TASK A: Rewrite the gaze estimation playbook below, starting with "In this playbook" and going on through "or individual frames?", and replace "synthetic data" with "simulated data" wherever it appears.

[[ SUPPLIED PASSAGE, beginning ]]

Gaze Estimation#
Introduction#
Gaze estimation is a computer vision task in which a model predicts the direction in which a person is looking based on an image of the person’s face. 3D applications of gaze estimation involve predicting the direction that a person is looking in a 3D space – for example, conducting attention analysis on people who are driving. 2D applications of gaze estimation involve predicting the target of a person’s gaze on a 2D surface – for example, placing a mouse cursor at the appropriate location on a screen.

In this playbook we will describe how to use synthetic data from Datagen to solve gaze estimation tasks: what you need to know and define, and how to get started with synthetic data.
Defining the visual domain#
Before you approach this task, you should carefully consider the domain in which your model will operate and the potential pitfalls that you want to avoid.
Configurations – What are my data needs?
Examples:
Camera
Will I be using visual spectrum or near-infrared images?
Will I be using temporal data (sequences) or individual frames?
What are my camera parameters (resolution, location, orientation, etc.)?
Subject
What is the expected range of head poses – the location and orientation of the subject’s head relative to the camera?
What is the expected range of gaze directions?
Which types of facial expressions do I expect the model to handle?
Will there be occlusions between the camera and the eye, such as glasses?
Surroundings
What is the lighting in the scene going to be like?
Edge cases – Where might my model encounter difficulties?
Examples:
Extreme head pose angles
Extreme gaze angles
Mostly closed eyes
Glasses
Particularly dark or bright lighting
Potential Bias Scenarios – What biases might I see in real-world data that synthetic data can help me address?
Examples:
Small or unrepresentative range of ethnicities
Few examples of people with their eyes partially closed
Low variance in glasses shapes, sizes, and opacities
Defining a gaze vector#
Before we begin working, we must define exactly how to translate gaze vectors from the real world into data.
From anatomy to vector#
There are two vectors that can define a person’s gaze: the optical axis vector and the visual axis vector.
The optical axis vector describes the direction that the eyeball appears to be pointed. It is based on the line between the apex of the cornea and the center of the pupil:
optical_axis_vector = apex_of_cornea - center_of_pupil
The visual axis vector describes the direction that the person is actually looking. It is based on the line between the center of rotation and the fovea:
visual_axis_vector = center_of_rotation_point - fovea_point
These four points (the apex of the cornea, the center of the pupil, the eyeball’s center of rotation, and the fovea) are not precisely on the same line. As a result, the two vectors are slightly offset from one another – in other words, where the eye appears to be looking is not exactly where the eye is actually looking. See here for more details.

An accurate gaze detection model should ideally predict the visual axis vector, which more accurately reflects the direction the subject is looking. However, the two points that define this vector are on the inside of the eyeball and are obviously not visible in real-world images. This makes the vector both harder to predict and harder to provide as part of the annotations to your training set.

[[ SUPPLIED PASSAGE, end ]]

TASK B: Show every line of the rows that contains the word "should".

[[ AVAILABLE RECORDS, beginning ]]

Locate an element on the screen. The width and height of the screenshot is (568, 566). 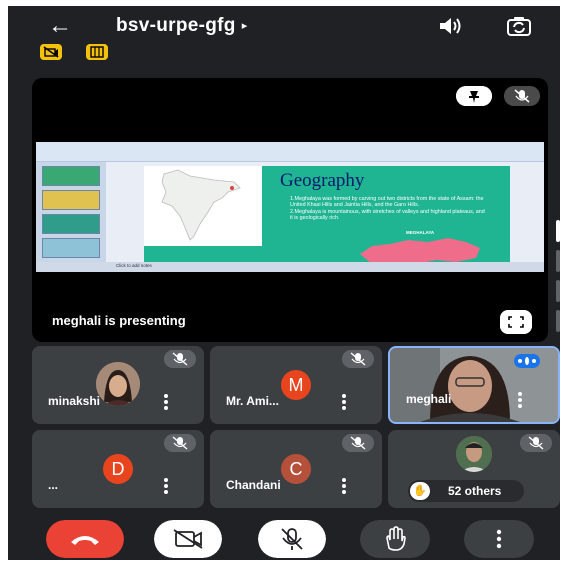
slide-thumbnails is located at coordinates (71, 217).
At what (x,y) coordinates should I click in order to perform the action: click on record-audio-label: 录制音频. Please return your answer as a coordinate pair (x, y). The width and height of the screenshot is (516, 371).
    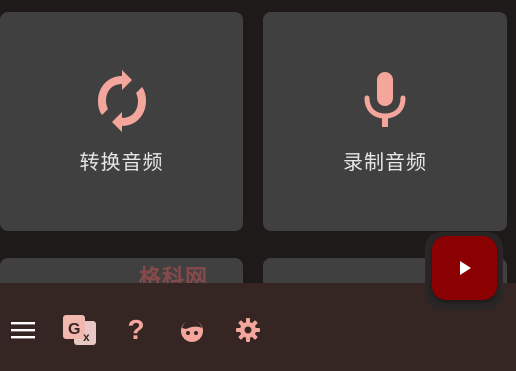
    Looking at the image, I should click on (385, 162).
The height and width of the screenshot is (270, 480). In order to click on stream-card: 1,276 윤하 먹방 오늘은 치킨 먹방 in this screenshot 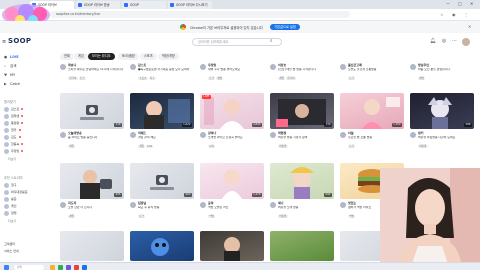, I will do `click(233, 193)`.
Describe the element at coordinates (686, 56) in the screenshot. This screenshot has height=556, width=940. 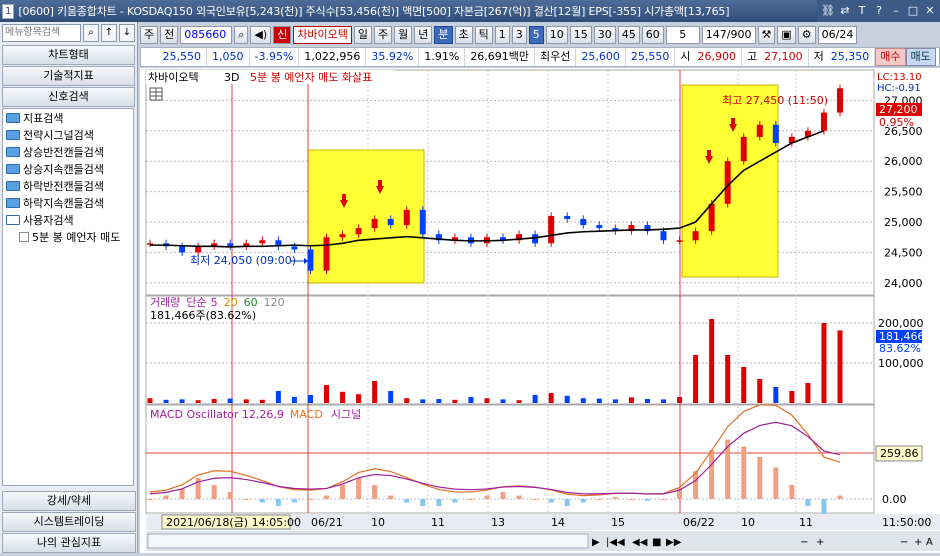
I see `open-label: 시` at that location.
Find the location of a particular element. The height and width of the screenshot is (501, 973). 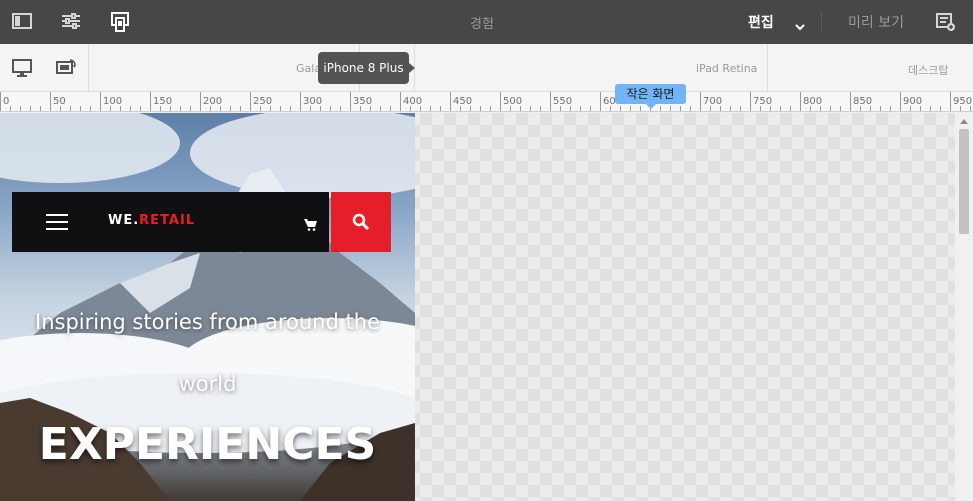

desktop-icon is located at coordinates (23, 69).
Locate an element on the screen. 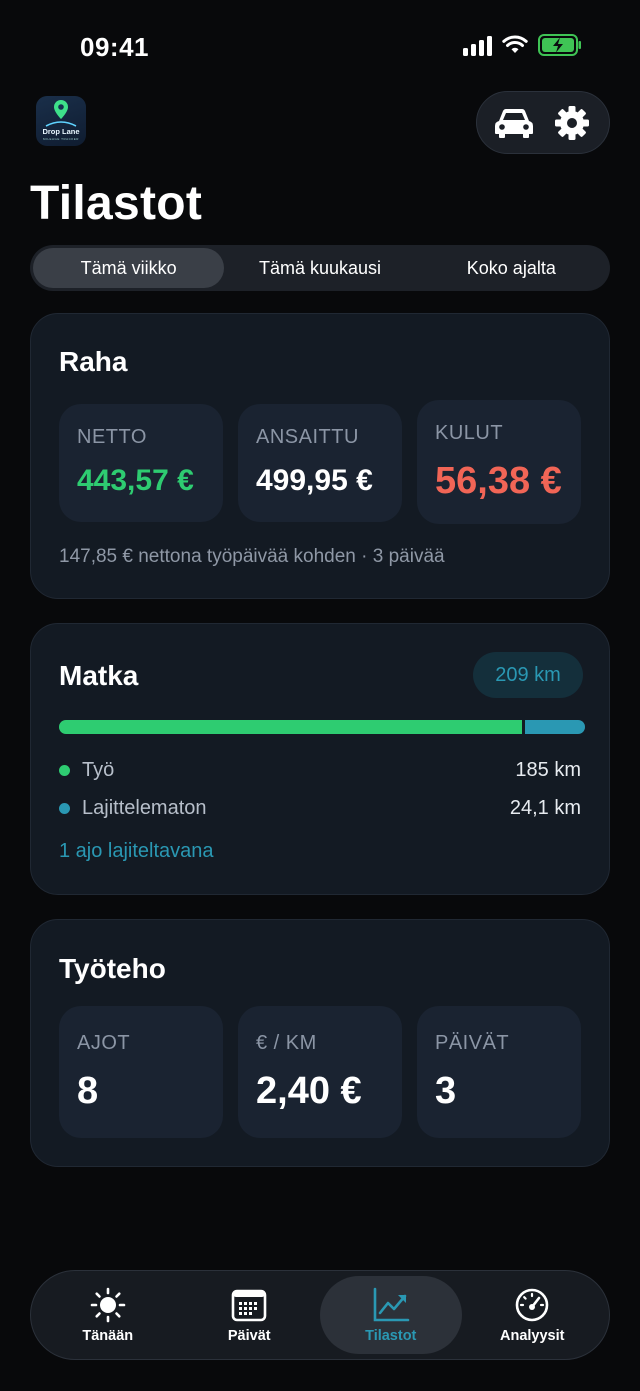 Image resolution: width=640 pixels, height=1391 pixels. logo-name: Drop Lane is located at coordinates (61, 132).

[[ AVAILABLE RECORDS, end ]]
[[ AVAILABLE RECORDS, beginning ]]

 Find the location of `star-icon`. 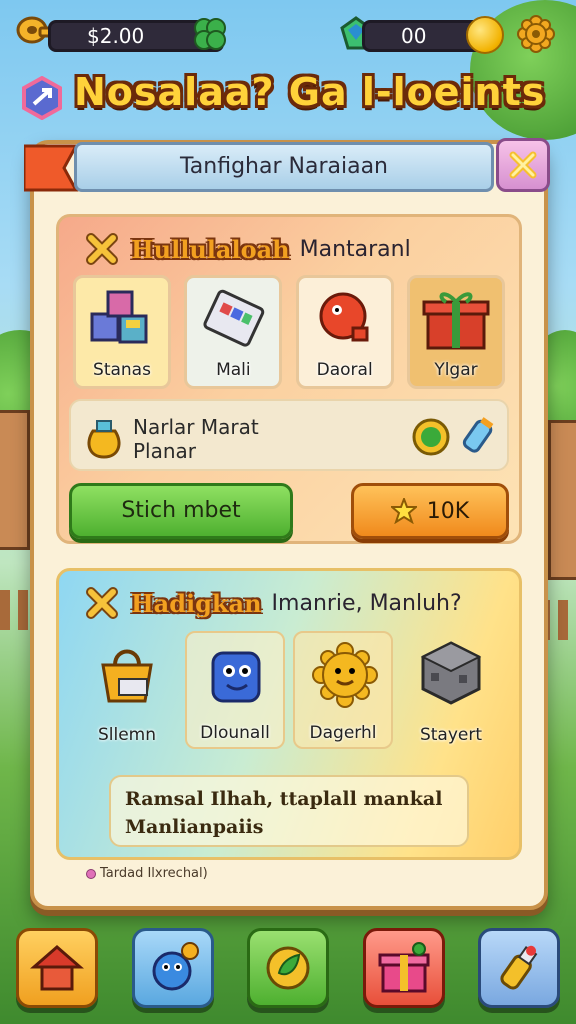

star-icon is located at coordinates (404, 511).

[[ AVAILABLE RECORDS, end ]]

WRITTEN SOLUTION A:
In this playbook we will describe how to use simulated data from Datagen to solve gaze estimation tasks: what you need to know and define, and how to get started with simulated data.
Defining the visual domain#
Before you approach this task, you should carefully consider the domain in which your model will operate and the potential pitfalls that you want to avoid.
Configurations – What are my data needs?
Examples:
Camera
Will I be using visual spectrum or near-infrared images?
Will I be using temporal data (sequences) or individual frames?

WRITTEN SOLUTION B:
At what (x,y) coordinates should I click in order to perform the action: click on record-audio-label: 录制音频. Please return your answer as a coordinate pair (x, y). The width and height of the screenshot is (516, 371).
    Looking at the image, I should click on (385, 162).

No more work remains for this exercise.